EXERCISE BRIEF:
In the essay on unfriending at 30, how many women did the writer meet in the mid-20s who showed what secure female friendships are?

PASSAGE FOR REVIEW:
'''
At 30, Unfriending Can Be Healthy Too!
At 30, Unfriending Can Be Healthy For You

MW deputy editor — who’s a newly turned 30-year-old — reflects on friendship after three decades of losing, thriving in, and ending them

“Who are your closest friends now?” my mother asked me, when I was almost 18. “X, Y, Z,” I rattle a few
names off.

 

She smiles, “And why are they your friends?”

 

“Because I’ve known them all my life,” I retort.

 

Yes, I genuinely believed this. I remember celebrating my 20th birthday with a group of friends I thought were my ‘ride and die’, only because I’d known them in my formative teen years. Needless to say I was wrong.

 

Is it just me, or have we always been taught that losing a relationship — a friend, a cousin, a husband/boyfriend means at some level, you’ve failed? Every time I lost someone, I took it as a personal failure — maybe I don’t know how to keep my relationships, maybe I’m a bad friend, maybe I deserve to be alone. But as time passes by, and as we grow older, back pain et al, we realize that maybe it’s no one’s fault. Maybe some friends are only meant to teach us a few things, and then move on.

 

Maybe we’re doing the same for them. From idolizing the Blair-Serena friendship to understanding why Carrie Bradshaw is the worst friend to have, I’ve come a long way. My 20s were all about putting people on a pedestal. I learned the word toxic when I realized that my supposed ‘best’ friend from above mentioned 20th birthday is a pathological liar who has been manipulating me to get her way. I understood, in my late 20s after therapy, that I let her do that to me because my attachment style is anxious, and I wanted to do anything to be liked and accepted by her. I learned what secure female friendships are when in my mid-20s, I met three wonderful women who showed me that I didn’t have to give them anything but my love for them to be on my side. One of them isn’t in my life anymore — she outgrew the friendship with no prior notice right before the pandemic — and I let go of her, wishing her the best, but knowing I’d not want her back in my life again. This brought me to a new factor that I’d never thought of before: if you don’t treat our ancillary connections with respect no matter what page we’re on, well, then, there’s the door. She didn’t, and I was okay with the friendship running its course.
'''
DATASET RECORDS:
'''
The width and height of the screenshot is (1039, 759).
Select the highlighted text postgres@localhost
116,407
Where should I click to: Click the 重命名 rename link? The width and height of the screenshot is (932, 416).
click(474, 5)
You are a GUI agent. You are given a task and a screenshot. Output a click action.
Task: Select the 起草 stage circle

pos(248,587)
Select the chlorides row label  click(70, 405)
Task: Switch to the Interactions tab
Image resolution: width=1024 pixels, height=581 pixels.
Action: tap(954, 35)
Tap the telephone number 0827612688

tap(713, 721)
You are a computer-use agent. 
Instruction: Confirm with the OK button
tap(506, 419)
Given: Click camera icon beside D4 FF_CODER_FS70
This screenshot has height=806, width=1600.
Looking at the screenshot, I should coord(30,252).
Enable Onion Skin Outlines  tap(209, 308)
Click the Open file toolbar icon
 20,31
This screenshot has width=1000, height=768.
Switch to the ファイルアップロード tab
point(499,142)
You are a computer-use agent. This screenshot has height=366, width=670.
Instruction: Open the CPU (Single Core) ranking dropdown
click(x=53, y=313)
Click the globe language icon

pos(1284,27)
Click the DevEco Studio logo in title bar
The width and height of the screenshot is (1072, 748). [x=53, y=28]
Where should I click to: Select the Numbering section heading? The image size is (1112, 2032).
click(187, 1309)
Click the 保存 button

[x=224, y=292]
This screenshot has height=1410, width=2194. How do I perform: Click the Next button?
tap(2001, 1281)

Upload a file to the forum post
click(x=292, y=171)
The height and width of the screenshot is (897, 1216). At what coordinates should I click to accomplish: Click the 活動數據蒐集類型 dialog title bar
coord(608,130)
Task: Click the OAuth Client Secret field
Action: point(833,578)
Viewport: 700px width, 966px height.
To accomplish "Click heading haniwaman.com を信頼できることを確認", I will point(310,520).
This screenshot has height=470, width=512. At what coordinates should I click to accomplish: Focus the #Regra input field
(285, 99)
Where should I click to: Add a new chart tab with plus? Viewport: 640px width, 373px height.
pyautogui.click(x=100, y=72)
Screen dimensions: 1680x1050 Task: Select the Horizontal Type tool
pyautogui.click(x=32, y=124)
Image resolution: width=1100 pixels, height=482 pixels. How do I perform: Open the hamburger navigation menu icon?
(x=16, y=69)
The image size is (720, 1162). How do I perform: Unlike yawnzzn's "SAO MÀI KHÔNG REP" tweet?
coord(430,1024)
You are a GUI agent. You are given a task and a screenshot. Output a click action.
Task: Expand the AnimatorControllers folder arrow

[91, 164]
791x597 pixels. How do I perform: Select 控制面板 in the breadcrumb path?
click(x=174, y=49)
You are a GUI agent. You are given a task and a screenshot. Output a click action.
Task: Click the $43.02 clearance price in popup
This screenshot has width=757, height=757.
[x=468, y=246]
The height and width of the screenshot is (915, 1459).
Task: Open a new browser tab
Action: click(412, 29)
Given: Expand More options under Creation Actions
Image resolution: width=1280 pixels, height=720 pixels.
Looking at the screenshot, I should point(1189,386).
'''
YOUR SOLUTION:
Three.